[Collection entries]
● ● ● ● ● ● ●
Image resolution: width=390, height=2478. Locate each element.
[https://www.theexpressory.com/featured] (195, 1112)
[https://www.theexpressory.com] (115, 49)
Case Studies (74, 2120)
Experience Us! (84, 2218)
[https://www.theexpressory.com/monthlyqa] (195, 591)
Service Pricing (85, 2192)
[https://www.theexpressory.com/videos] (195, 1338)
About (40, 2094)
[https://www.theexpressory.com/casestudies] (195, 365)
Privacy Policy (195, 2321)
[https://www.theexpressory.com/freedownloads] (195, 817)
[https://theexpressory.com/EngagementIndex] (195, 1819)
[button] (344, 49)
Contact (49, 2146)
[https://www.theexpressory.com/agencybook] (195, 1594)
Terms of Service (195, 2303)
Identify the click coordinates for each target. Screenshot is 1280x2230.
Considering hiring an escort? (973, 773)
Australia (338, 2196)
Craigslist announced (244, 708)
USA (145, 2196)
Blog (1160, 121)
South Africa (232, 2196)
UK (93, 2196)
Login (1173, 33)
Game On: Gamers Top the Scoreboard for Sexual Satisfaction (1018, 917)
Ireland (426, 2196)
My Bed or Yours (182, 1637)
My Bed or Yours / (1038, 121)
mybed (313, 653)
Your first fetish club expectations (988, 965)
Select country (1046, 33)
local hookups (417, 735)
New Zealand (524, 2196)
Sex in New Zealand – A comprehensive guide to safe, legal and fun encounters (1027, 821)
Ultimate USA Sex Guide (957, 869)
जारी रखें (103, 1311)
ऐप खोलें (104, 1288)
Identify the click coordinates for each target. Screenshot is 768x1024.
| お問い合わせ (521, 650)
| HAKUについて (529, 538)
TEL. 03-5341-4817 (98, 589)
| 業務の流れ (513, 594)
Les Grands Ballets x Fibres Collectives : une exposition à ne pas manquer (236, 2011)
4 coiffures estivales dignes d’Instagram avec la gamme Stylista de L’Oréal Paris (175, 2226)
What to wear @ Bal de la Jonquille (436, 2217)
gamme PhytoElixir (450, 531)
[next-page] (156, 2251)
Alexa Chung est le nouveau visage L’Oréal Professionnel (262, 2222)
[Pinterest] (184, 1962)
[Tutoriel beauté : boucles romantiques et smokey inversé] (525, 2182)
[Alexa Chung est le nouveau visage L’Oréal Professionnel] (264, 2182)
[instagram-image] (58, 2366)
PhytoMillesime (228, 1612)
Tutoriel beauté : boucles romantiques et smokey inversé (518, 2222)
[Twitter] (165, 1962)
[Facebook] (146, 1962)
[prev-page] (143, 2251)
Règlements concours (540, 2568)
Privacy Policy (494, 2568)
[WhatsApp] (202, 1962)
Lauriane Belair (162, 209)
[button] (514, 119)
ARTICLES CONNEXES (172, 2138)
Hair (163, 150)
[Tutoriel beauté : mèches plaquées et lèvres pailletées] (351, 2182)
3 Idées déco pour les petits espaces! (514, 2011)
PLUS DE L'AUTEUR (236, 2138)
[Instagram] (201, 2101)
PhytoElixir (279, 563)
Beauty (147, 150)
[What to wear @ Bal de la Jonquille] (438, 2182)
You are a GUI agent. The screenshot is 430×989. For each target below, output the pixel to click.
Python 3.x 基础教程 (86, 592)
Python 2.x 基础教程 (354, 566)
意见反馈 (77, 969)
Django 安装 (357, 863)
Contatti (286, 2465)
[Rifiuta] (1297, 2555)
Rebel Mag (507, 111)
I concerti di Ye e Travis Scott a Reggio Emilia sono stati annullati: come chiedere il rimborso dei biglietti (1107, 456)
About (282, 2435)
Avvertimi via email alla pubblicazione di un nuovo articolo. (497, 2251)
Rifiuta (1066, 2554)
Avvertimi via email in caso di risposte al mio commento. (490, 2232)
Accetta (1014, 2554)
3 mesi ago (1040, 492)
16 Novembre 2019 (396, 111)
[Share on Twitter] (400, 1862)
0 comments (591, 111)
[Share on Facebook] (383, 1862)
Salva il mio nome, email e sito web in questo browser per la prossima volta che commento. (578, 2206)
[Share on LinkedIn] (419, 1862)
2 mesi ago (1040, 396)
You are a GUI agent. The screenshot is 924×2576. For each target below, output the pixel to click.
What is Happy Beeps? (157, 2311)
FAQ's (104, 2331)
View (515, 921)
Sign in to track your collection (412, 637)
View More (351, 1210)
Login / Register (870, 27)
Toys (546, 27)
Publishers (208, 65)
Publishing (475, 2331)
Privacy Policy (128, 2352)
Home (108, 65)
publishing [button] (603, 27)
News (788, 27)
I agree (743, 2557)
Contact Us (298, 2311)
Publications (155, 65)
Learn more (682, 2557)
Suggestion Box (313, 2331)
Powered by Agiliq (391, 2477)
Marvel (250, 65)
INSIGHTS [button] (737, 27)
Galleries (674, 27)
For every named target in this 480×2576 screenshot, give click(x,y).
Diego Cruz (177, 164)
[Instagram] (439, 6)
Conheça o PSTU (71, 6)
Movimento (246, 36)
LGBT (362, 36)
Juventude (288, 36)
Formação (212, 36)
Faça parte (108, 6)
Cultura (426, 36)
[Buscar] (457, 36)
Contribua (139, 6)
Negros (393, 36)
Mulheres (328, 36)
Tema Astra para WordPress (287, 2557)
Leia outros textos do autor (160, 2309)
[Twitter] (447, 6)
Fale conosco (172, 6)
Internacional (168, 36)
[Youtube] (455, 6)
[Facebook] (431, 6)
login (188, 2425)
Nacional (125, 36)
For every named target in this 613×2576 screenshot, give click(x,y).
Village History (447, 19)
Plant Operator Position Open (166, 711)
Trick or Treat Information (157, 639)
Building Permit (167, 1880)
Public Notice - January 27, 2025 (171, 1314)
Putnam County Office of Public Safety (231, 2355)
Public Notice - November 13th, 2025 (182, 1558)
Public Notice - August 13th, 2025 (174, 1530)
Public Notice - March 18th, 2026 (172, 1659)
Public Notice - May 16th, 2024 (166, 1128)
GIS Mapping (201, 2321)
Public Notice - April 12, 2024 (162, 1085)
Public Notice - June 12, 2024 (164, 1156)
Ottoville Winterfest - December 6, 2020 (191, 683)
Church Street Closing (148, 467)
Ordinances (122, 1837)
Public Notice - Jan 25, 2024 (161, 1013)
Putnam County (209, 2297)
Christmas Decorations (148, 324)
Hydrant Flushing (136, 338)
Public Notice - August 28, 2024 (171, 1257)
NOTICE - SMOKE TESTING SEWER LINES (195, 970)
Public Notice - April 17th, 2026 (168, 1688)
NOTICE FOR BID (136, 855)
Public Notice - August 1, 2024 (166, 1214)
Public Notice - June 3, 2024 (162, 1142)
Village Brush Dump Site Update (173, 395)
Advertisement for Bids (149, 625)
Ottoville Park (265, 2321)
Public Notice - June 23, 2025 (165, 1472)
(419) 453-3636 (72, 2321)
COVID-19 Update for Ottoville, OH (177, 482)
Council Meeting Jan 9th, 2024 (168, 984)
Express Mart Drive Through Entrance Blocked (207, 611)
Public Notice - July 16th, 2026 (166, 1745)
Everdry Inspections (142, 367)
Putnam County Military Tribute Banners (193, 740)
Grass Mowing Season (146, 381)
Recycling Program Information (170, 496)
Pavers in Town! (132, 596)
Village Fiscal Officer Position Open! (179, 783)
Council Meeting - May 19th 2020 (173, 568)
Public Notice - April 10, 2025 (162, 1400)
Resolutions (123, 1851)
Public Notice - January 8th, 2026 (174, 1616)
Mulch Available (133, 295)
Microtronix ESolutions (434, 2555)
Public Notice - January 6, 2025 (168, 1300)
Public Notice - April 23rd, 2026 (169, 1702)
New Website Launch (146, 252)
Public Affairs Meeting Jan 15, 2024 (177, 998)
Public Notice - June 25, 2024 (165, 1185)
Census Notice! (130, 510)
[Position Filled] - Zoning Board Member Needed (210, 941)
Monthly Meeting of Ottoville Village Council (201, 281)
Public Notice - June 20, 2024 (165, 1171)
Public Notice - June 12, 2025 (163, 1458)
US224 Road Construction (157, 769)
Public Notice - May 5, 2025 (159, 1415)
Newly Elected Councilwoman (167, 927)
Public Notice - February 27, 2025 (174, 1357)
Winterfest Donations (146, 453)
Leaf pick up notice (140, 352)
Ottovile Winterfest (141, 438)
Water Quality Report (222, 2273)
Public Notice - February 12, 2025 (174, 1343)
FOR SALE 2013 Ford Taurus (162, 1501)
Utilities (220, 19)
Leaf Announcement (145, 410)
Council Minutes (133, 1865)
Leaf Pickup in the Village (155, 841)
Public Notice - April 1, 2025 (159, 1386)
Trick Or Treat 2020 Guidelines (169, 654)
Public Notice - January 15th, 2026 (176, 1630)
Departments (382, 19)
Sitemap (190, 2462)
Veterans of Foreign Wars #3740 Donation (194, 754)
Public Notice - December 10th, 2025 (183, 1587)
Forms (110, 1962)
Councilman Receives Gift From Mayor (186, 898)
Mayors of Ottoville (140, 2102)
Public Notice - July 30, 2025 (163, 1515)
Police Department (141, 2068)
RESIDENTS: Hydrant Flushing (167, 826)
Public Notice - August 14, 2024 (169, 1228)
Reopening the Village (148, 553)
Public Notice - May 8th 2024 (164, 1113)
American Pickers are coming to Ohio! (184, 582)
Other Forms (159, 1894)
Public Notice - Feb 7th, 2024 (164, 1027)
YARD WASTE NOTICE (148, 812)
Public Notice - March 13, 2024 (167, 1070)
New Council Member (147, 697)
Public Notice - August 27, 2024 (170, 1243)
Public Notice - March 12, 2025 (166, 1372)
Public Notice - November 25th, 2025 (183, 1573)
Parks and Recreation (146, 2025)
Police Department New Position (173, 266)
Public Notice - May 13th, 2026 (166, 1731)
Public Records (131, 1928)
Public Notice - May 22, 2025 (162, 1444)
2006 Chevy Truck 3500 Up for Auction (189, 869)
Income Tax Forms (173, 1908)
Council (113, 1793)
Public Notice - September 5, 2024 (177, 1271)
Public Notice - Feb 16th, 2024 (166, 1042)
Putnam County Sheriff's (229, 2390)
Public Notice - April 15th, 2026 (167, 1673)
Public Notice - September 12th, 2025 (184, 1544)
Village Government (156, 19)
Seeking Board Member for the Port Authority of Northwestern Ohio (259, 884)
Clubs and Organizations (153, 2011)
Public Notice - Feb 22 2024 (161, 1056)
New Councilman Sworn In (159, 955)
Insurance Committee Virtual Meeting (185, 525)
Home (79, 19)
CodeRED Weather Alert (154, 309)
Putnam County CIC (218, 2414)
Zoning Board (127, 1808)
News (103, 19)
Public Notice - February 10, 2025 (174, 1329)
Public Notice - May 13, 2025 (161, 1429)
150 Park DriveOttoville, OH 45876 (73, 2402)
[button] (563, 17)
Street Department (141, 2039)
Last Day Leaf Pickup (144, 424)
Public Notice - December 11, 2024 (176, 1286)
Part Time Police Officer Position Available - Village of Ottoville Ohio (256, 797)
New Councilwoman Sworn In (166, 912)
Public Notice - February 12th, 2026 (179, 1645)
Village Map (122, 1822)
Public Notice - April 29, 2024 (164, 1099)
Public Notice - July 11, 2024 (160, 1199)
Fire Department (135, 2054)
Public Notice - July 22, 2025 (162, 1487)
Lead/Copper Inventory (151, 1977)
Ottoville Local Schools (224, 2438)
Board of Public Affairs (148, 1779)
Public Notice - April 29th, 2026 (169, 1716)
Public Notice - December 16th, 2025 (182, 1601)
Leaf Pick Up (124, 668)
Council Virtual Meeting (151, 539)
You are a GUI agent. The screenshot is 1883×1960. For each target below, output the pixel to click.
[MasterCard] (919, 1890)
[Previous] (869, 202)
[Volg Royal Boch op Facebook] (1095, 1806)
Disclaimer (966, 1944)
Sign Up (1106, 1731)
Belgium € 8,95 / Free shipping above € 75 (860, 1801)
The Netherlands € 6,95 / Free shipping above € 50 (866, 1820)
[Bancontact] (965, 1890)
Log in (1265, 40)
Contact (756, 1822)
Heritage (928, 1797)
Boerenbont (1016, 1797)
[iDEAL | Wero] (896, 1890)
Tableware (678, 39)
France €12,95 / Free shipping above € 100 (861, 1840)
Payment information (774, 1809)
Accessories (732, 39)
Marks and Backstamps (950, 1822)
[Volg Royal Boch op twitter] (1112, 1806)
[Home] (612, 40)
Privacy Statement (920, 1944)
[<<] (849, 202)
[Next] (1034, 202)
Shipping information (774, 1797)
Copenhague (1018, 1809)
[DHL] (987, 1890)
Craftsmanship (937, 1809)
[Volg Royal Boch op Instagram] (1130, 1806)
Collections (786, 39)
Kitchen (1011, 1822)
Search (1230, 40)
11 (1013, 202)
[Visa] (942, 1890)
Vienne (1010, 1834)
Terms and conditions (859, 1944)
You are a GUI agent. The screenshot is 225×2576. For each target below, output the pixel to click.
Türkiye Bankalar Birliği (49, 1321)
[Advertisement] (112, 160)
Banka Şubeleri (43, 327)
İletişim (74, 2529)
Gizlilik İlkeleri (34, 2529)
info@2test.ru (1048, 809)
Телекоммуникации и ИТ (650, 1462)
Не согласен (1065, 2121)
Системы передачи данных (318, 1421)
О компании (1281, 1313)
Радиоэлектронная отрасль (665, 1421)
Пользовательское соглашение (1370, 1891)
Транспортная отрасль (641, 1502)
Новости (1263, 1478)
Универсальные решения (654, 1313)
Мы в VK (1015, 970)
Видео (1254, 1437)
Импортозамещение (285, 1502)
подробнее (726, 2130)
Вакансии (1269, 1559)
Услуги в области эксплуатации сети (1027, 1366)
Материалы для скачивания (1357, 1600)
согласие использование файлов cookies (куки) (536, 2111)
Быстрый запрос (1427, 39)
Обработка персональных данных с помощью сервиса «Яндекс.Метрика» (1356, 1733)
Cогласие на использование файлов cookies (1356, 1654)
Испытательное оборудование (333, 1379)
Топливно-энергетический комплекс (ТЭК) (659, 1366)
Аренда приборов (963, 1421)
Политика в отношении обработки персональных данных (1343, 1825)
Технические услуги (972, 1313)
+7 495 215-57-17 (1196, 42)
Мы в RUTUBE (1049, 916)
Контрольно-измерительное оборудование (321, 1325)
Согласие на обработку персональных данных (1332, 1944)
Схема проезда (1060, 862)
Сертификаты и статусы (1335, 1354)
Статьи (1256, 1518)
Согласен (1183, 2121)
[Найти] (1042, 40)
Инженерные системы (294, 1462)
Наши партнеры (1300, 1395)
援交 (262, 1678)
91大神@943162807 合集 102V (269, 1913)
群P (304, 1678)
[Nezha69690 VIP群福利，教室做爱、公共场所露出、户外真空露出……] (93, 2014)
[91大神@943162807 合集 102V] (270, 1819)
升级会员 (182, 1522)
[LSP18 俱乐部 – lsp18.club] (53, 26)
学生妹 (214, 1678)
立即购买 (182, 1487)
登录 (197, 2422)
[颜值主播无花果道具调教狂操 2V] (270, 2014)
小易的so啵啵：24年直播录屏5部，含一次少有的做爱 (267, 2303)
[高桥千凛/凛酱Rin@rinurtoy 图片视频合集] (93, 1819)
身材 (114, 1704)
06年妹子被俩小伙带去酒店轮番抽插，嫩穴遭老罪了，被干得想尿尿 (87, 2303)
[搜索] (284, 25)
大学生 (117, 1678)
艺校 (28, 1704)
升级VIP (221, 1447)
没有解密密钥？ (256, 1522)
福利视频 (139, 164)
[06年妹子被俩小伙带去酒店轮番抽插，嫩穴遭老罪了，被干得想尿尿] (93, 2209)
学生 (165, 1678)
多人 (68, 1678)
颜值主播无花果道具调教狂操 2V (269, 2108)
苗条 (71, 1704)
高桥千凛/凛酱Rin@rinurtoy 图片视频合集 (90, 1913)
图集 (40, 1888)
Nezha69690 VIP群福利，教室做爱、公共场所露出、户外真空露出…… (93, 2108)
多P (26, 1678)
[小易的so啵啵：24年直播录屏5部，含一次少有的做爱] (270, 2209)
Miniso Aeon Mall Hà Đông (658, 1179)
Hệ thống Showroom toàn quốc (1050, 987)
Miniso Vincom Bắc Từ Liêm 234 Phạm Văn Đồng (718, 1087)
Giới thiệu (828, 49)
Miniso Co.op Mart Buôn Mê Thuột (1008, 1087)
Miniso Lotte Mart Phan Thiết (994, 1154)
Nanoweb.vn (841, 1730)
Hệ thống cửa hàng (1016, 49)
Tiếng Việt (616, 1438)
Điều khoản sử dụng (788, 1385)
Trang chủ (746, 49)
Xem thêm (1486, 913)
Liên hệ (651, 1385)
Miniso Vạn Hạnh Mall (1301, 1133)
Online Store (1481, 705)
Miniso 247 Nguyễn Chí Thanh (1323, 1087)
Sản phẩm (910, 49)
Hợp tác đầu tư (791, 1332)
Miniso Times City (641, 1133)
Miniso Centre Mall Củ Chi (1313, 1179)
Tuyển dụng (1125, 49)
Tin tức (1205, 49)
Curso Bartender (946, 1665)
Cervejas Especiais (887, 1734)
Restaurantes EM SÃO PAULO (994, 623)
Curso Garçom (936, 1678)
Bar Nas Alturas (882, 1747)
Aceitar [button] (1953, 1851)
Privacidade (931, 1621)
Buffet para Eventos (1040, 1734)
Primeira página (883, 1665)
● ● ● ● ● ● ●
* **EXERCISE GOAL**:
Would you retype exactly the lines above, from the line with "Инженерные системы (294, 1462)" to the line with "[LSP18 俱乐部 – lsp18.club] (53, 26)", with both end lines kept and nothing more?

* **TASK OUTPUT**:
Инженерные системы (294, 1462)
Наши партнеры (1300, 1395)
援交 (262, 1678)
91大神@943162807 合集 102V (269, 1913)
群P (304, 1678)
[Nezha69690 VIP群福利，教室做爱、公共场所露出、户外真空露出……] (93, 2014)
[91大神@943162807 合集 102V] (270, 1819)
升级会员 (182, 1522)
[LSP18 俱乐部 – lsp18.club] (53, 26)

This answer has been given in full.